DSM-5 y la eliminación de la exclusión por duelo
Los factores sociales también son relevantes en el diagnóstico de la depresión. En la parte posterior del DSM-III se observó originalmente una exclusión para el diagnóstico de depresión por duelo, señalando que, dado que "un síndrome depresivo completo suele ser una reacción normal a la muerte de un ser querido", la condición del paciente se entendía mejor como duelo no complicado. Esta exclusión pasó a formar parte de los criterios diagnósticos en el DSM-III-R y el DSM-IV , donde las personas que experimentaban síntomas depresivos no se consideraban deprimidas si los síntomas eran una respuesta a la muerte de un ser querido y terminaban en un plazo de dos meses. Sin embargo, esta exclusión por duelo se eliminó en el DSM-V , lo que permitió realizar un diagnóstico de depresión en estas condiciones. [ 49 ]
Quienes están a favor de este cambio argumentan que, si bien el duelo relacionado con la pérdida de un ser querido y la depresión mayor comparten muchos síntomas superpuestos, no son lo mismo y que, por lo tanto, el duelo no debería impedir un diagnóstico de depresión. [ 50 ] Aunque la depresión aún podría diagnosticarse con la cláusula de duelo vigente si el individuo era suicida, psicótico o tenía problemas con las tareas cotidianas, los defensores de su eliminación argumentan que el subdiagnóstico de la depresión seguía siendo un riesgo debido a que ciertos síntomas graves no cumplían los criterios (por ejemplo, insomnio , pérdida rápida de peso o problemas de concentración) y la preocupación de que las personas pudieran ocultar ciertos síntomas por temor a ser institucionalizadas.
El principal riesgo de infradiagnóstico debido a la cláusula de duelo es que impediría que las personas recibieran el tratamiento que podrían obtener con un diagnóstico.

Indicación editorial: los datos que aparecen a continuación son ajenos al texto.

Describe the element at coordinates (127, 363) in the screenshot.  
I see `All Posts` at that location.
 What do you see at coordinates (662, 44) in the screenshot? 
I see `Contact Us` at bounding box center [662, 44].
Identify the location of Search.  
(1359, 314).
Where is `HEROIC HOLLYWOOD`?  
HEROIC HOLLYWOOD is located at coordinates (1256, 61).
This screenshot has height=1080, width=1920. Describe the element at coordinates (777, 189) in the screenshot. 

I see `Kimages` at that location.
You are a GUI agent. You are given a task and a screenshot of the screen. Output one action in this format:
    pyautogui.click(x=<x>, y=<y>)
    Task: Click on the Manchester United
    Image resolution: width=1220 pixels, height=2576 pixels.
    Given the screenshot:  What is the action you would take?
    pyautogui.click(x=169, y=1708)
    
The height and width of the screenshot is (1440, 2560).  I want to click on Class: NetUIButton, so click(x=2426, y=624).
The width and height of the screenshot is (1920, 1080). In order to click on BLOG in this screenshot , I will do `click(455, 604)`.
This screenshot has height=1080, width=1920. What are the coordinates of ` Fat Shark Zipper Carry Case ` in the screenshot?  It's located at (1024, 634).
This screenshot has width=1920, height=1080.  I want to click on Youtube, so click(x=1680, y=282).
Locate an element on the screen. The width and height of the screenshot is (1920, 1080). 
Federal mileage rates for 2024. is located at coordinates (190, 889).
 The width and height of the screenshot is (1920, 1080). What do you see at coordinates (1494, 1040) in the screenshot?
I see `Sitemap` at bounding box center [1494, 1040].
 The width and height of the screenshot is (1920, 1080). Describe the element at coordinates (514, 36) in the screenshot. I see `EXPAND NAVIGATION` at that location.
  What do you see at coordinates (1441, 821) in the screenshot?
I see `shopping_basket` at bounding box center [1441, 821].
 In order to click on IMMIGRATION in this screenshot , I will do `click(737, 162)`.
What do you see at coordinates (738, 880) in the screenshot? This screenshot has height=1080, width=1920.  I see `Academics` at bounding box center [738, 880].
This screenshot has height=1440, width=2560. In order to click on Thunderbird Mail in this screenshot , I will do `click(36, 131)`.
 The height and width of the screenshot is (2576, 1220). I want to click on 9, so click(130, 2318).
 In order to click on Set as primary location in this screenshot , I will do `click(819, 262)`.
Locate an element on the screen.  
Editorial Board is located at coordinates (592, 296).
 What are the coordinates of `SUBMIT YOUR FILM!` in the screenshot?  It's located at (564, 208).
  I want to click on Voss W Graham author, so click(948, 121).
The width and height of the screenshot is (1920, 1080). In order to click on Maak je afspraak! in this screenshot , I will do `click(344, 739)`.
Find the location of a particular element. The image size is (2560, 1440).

Esto se ve agravado por el hecho de que la depresión es un factor de riesgo de suicidio, lo que crea situaciones en las que el tratamiento puede salvar vidas. [ 50 ] Por esta razón, los defensores de la eliminación de la exclusión argumentan que el juicio de los clínicos debe ser independiente de si una persona ha perdido o no a un ser querido y que esto sería suficiente para prevenir el sobrediagnóstico . Un estudio de Wakefield (2007) comparó a pacientes con depresión cuyo diagnóstico fue desencadenado por la muerte de un ser querido con aquellos cuyo diagnóstico fue desencadenado por otro tipo de pérdida. El estudio no encontró diferencias sintomáticas importantes entre los dos grupos, lo que sugiere que la muerte de un ser querido no debe tratarse de manera diferente a otras pérdidas. [ 51 ]
Los críticos del cambio enfatizan que los síntomas depresivos que se observan durante el duelo suelen ser normales y que la inclusión de la exclusión por duelo era importante para prevenir el sobrediagnóstico. [ 52 ] Al igual que los defensores de eliminar la exclusión, enfatizan que las personas en duelo suelen experimentar síntomas que se utilizan para diagnosticar la depresión mayor; sin embargo, argumentan que estos síntomas a menudo pueden resolverse sin tratamiento y con frecuencia no se convierten en los síntomas crónicos o recurrentes que deberían definir la depresión mayor.
En lugar de eliminar la exclusión por duelo, Wakefield y First (2012) favorecen el uso de calificadores provisionales y el uso del historial del paciente para equilibrar los riesgos de sobrediagnóstico y subdiagnóstico. [ 52 ] Argumentan que al clasificar a alguien como provisionalmente normal antes del límite de dos meses de la cláusula de duelo y en ausencia de peligros como el comportamiento suicida, un clínico puede evitar los costos de un diagnóstico falso positivo mientras sigue monitoreando a su paciente de cerca para detectar signos de depresión patológica en contraposición al duelo normal. Para evitar el riesgo de falsos negativos, aquellos con antecedentes de depresión mayor podrían ser diagnosticados sin esta etiqueta provisional debido a que un historial previo de depresión es un fuerte predictor del inicio de episodios futuros.